Domestic team information
- 2021; 2025: Lahore Qalandars
- 2022: Central Punjab
- 2023: Mountaineers
- 2024–present: Clydach Cricket Club
- 2026: Islamabad United

Career statistics
| Competition | T20I | FC | LA | T20 |
| Matches | 17 | 6 | 5 | 43 |
| Runs scored | 9 | 229 | 3 | 47 |
| Batting average | 4.50 | 28.62 | – | 5.87 |
| 100s/50s | 0/0 | 0/1 | 0/0 | 0/0 |
| Top score | 4* | 64 | 3* | 16* |
| Balls bowled | 346 | 1,062 | 210 | 886 |
| Wickets | 23 | 31 | 2 | 65 |
| Bowling average | 16.13 | 21.54 | 90.00 | 15.84 |
| 5 wickets in innings | 0 | 1 | 0 | 0 |
| 10 wickets in match | 0 | 0 | 0 | 0 |
| Best bowling | 3/14 | 6/42 | 1/23 | 4/11 |
| Catches/stumpings | 0/– | 1/– | 0/– | 5/– |

Medal record
Men's cricket
Representing Pakistan
Asia Cup
| Runner-up | 2025 UAE |  |
- Source: Cricinfo, 8 March 2026

= Salman Mirza =

Pakistani cricketer (born 1994)

Mohammad Salman Mirza (born 1 January 1994) is a Pakistani cricketer.

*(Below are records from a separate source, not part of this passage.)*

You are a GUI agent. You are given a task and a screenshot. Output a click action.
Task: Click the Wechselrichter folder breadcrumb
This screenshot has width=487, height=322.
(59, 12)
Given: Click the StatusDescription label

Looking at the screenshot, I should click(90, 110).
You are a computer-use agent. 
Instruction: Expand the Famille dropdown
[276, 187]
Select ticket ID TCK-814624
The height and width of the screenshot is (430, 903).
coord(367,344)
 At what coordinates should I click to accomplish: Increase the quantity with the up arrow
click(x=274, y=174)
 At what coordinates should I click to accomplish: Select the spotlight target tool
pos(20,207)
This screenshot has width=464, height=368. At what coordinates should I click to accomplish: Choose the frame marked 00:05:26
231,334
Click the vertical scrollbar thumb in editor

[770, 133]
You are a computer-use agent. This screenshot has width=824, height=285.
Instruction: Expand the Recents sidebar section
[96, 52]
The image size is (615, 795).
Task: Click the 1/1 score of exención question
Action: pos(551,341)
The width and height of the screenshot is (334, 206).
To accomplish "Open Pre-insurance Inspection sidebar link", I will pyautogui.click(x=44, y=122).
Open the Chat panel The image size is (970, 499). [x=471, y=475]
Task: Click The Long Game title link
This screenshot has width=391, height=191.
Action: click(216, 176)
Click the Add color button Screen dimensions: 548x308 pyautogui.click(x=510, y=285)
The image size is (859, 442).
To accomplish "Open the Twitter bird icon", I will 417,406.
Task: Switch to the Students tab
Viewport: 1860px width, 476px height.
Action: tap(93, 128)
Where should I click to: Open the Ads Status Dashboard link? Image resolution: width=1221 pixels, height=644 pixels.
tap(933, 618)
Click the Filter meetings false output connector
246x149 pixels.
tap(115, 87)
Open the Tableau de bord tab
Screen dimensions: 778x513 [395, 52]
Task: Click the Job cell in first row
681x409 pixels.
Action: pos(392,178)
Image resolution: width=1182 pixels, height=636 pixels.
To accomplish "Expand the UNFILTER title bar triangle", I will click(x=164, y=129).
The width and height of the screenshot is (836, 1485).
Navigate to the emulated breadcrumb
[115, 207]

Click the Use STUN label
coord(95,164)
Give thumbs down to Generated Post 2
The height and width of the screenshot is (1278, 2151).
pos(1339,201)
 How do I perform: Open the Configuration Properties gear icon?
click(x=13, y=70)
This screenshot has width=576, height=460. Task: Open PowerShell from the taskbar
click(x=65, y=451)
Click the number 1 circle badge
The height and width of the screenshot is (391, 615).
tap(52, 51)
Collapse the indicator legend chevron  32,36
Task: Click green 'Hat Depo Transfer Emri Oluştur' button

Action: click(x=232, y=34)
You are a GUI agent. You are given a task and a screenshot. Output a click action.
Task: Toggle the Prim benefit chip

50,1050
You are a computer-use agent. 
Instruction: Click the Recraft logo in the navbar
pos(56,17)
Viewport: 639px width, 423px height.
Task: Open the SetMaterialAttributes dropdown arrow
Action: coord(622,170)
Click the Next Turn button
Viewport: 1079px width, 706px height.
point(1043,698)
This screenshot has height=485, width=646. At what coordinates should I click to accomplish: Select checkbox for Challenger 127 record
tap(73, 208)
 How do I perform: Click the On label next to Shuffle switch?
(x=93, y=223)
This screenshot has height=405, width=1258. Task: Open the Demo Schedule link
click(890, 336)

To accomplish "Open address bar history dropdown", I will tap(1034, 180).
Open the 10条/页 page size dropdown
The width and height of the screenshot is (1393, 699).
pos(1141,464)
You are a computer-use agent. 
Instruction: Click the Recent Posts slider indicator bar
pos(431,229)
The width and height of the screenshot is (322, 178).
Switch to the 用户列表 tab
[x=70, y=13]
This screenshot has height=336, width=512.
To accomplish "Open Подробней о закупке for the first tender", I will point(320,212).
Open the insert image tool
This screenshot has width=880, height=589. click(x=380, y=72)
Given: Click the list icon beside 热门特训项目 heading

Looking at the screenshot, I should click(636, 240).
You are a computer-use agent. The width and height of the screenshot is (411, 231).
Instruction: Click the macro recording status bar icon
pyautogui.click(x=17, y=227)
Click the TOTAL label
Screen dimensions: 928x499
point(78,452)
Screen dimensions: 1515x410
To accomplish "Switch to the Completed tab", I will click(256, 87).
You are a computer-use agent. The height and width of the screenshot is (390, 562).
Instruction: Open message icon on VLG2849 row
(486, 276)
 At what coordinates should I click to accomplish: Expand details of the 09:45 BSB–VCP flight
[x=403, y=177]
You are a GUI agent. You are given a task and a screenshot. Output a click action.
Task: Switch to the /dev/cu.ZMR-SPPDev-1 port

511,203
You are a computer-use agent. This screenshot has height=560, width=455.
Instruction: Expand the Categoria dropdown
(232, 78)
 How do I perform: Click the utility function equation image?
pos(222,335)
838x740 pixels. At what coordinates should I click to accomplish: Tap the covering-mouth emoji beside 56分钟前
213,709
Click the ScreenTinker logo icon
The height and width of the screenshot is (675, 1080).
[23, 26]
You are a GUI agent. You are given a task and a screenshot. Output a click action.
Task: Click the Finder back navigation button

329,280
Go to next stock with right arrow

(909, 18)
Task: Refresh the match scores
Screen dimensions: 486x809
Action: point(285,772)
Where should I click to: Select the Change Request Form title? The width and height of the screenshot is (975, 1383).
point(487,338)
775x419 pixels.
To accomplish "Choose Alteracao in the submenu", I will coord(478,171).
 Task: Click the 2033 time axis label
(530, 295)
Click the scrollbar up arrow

== Domestic and franchise career ==
Mirza was discovered by Lahore Qalandars during their Player Development Program trails. He made his Twenty20 debut on 21 February 2021, for Lahore Qalandars in the 2021 Pakistan Super League. He made his List-A debut on 24 November 2023, for Mountaineers in Pro50 Championship and his first class debut on 6 December 2023, in the 2023-24 Logan Cup for Mountaineers.

=== Pakistan Super League ===
Mirza was picked by the Lahore Qalandars for Pakistan Super League Season 2025 in the Supplementary category. He played four matches, won two Player of the Match awards, and played a vital role in the later stages of Lahore Qalandars' PSL 10 campaign.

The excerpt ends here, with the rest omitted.